#### Problem description
Output nothing but the lines from the first line of the listing below through the line containing "24 (899, 675)", printed exactly and free of pictures.
▼
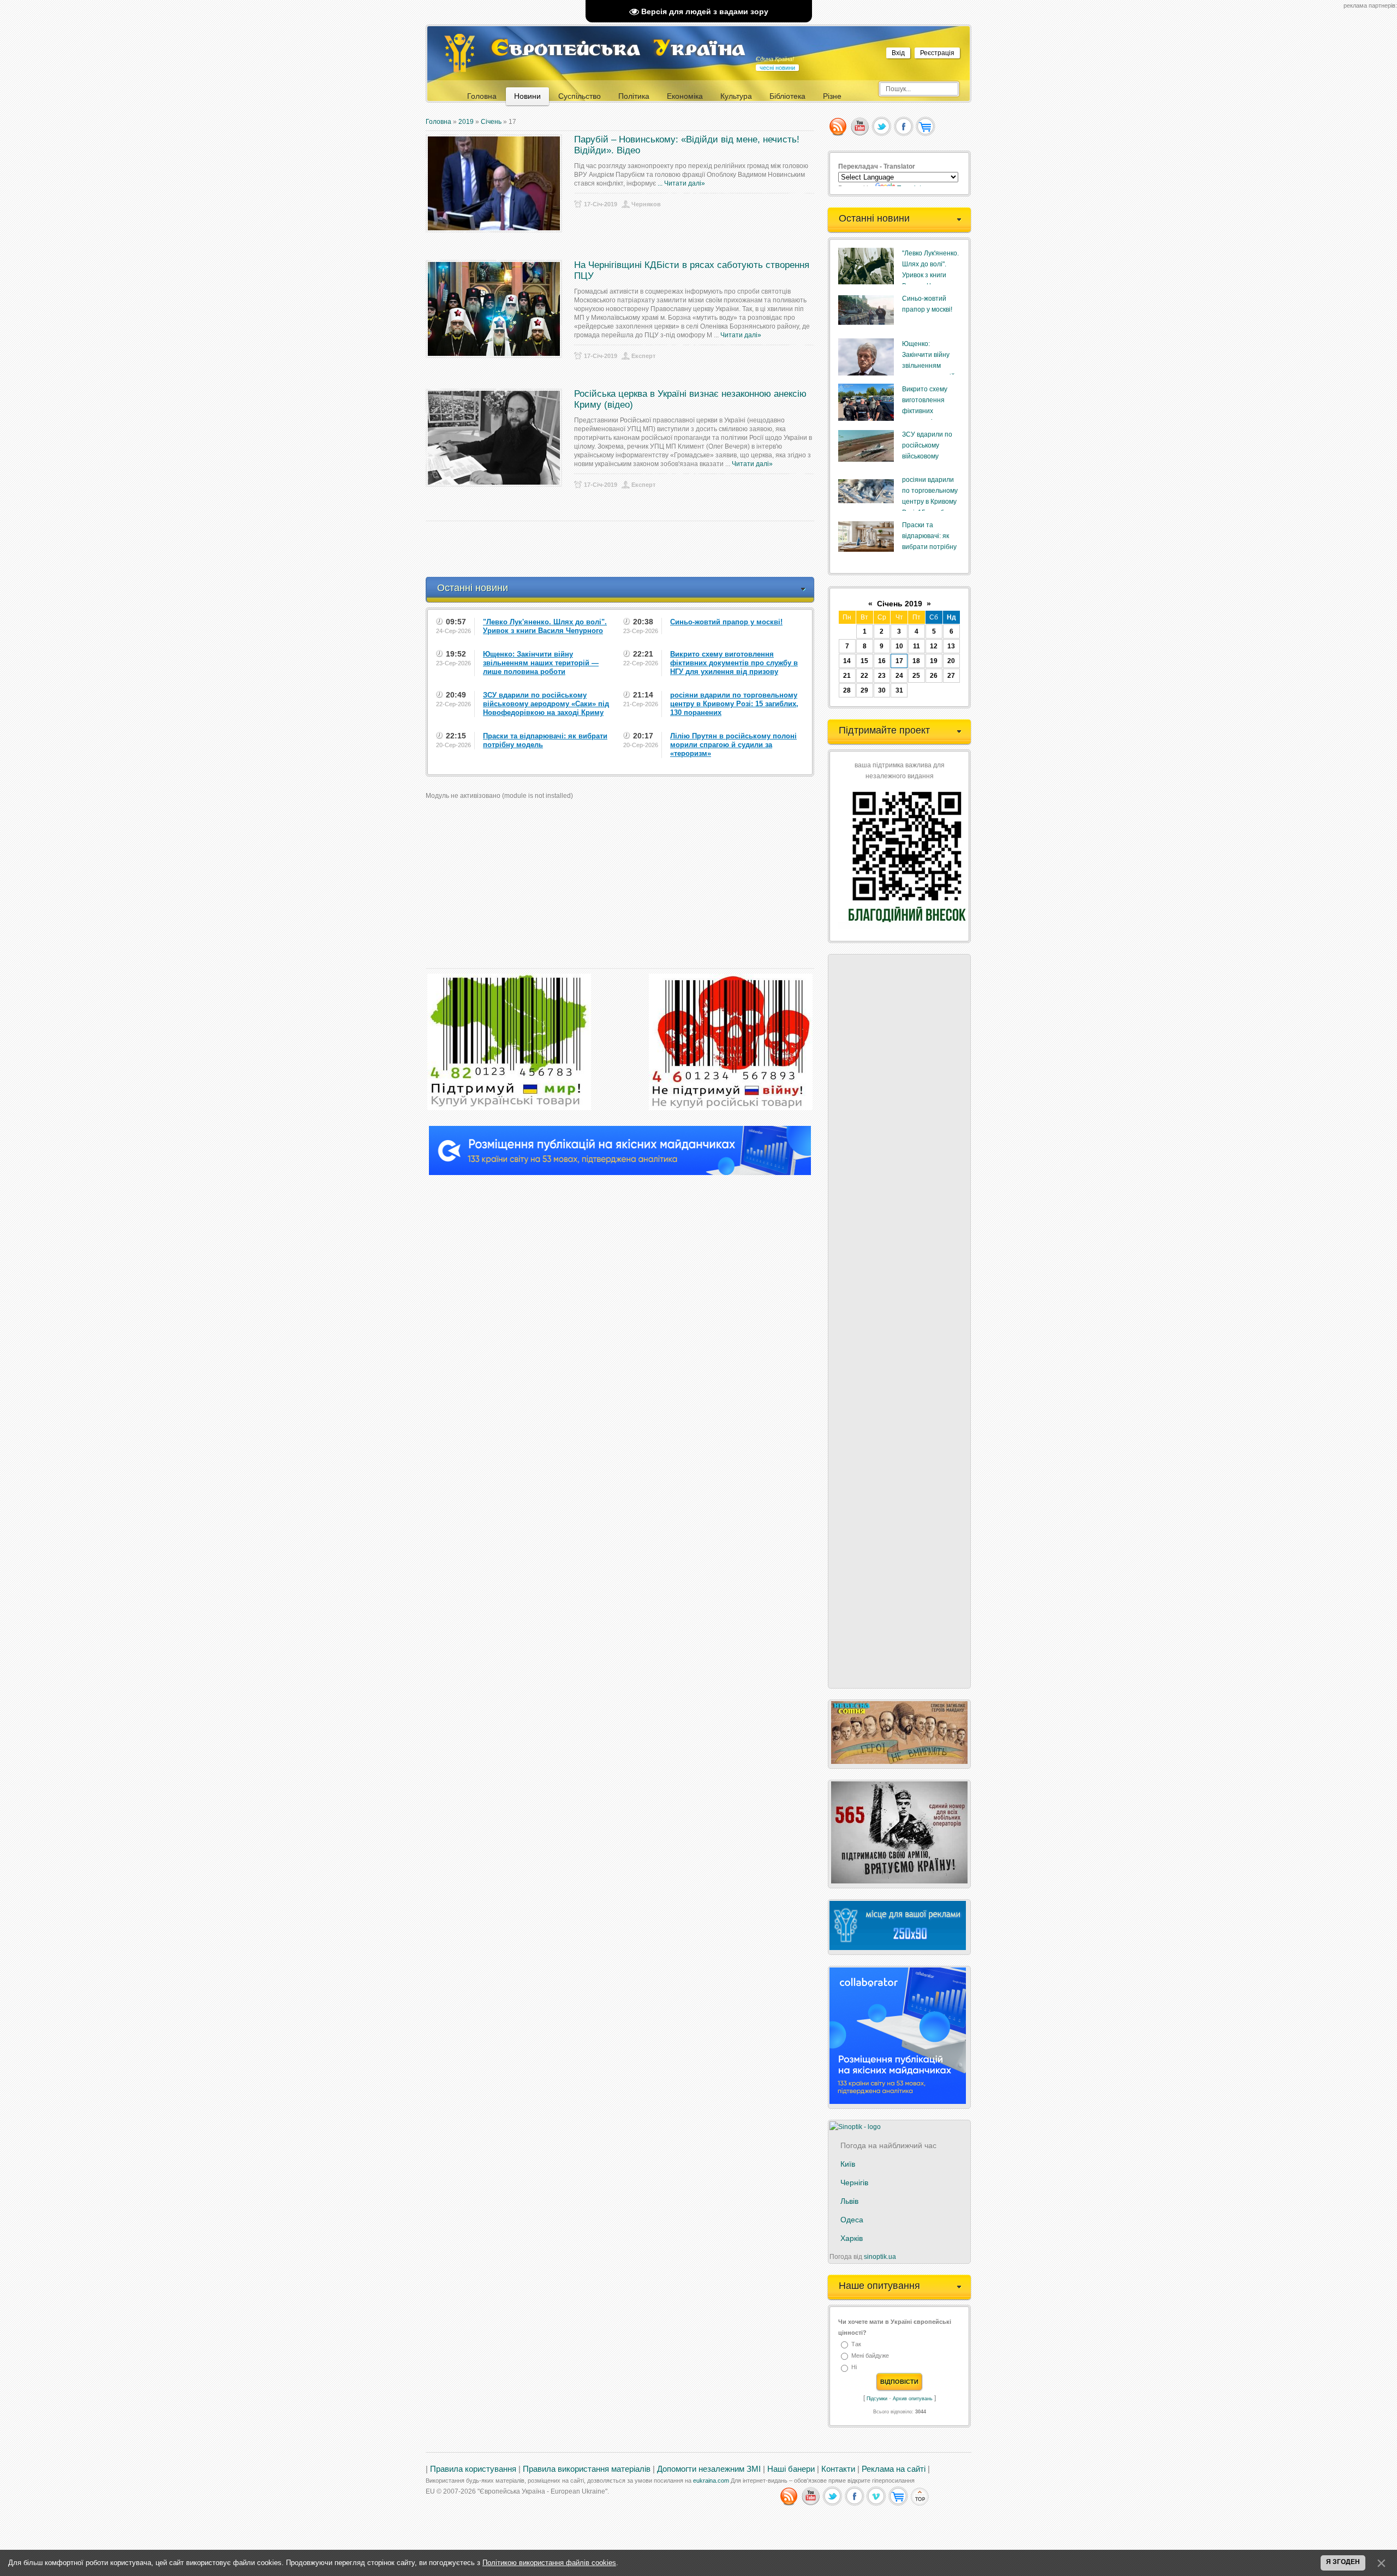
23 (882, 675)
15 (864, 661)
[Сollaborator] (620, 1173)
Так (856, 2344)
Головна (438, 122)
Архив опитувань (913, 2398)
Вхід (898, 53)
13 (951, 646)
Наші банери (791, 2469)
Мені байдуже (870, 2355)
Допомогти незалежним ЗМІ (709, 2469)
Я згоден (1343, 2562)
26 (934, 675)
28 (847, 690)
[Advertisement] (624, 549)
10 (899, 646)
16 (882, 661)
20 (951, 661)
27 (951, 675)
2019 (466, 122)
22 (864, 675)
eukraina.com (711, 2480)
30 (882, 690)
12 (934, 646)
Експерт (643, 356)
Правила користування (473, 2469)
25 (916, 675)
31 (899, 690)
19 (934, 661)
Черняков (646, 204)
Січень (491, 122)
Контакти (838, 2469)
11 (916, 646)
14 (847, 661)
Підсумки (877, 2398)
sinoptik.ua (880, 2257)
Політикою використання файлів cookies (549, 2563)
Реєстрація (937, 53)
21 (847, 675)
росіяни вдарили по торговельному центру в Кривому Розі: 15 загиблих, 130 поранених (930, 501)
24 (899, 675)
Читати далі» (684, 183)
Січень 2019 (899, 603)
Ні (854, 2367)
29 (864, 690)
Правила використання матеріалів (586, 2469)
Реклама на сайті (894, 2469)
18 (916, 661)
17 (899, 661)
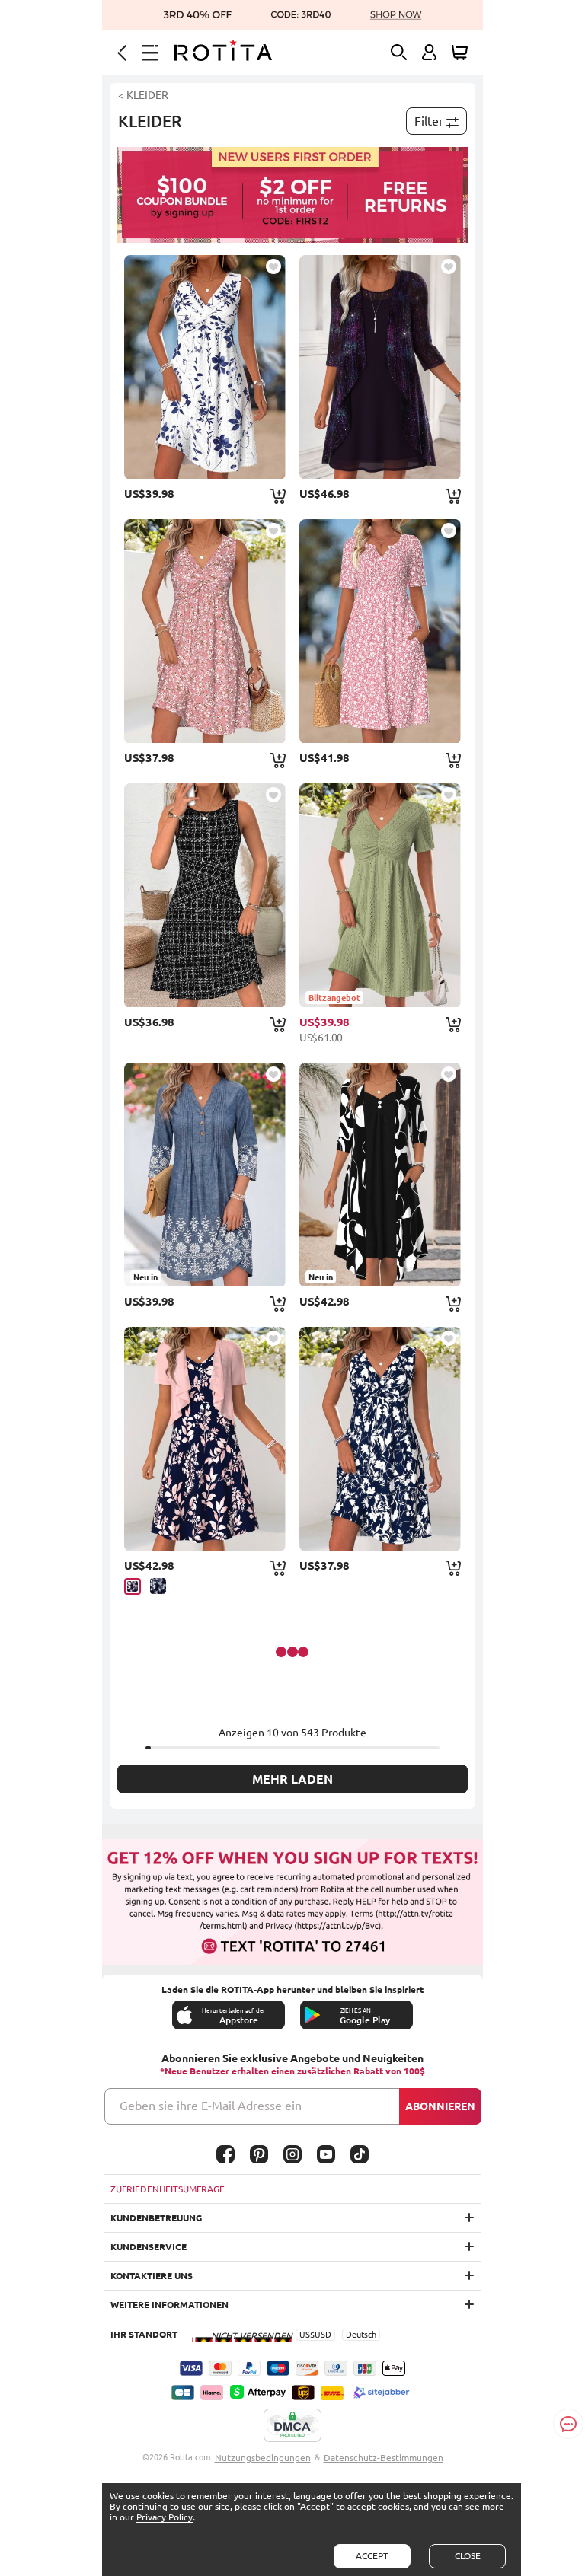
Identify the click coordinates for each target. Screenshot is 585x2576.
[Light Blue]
▲
#### Reply to the exercise
23 (882, 675)
15 (864, 661)
[Сollaborator] (620, 1173)
Так (856, 2344)
Головна (438, 122)
Архив опитувань (913, 2398)
Вхід (898, 53)
13 (951, 646)
Наші банери (791, 2469)
Мені байдуже (870, 2355)
Допомогти незалежним ЗМІ (709, 2469)
Я згоден (1343, 2562)
26 (934, 675)
28 (847, 690)
[Advertisement] (624, 549)
10 (899, 646)
16 (882, 661)
20 (951, 661)
27 (951, 675)
2019 (466, 122)
22 (864, 675)
eukraina.com (711, 2480)
30 (882, 690)
12 (934, 646)
Експерт (643, 356)
Правила користування (473, 2469)
25 (916, 675)
31 (899, 690)
19 (934, 661)
Черняков (646, 204)
Січень (491, 122)
Контакти (838, 2469)
11 (916, 646)
14 (847, 661)
Підсумки (877, 2398)
sinoptik.ua (880, 2257)
Політикою використання файлів cookies (549, 2563)
Реєстрація (937, 53)
21 (847, 675)
росіяни вдарили по торговельному центру в Кривому Розі: 15 загиблих, 130 поранених (930, 501)
24 (899, 675)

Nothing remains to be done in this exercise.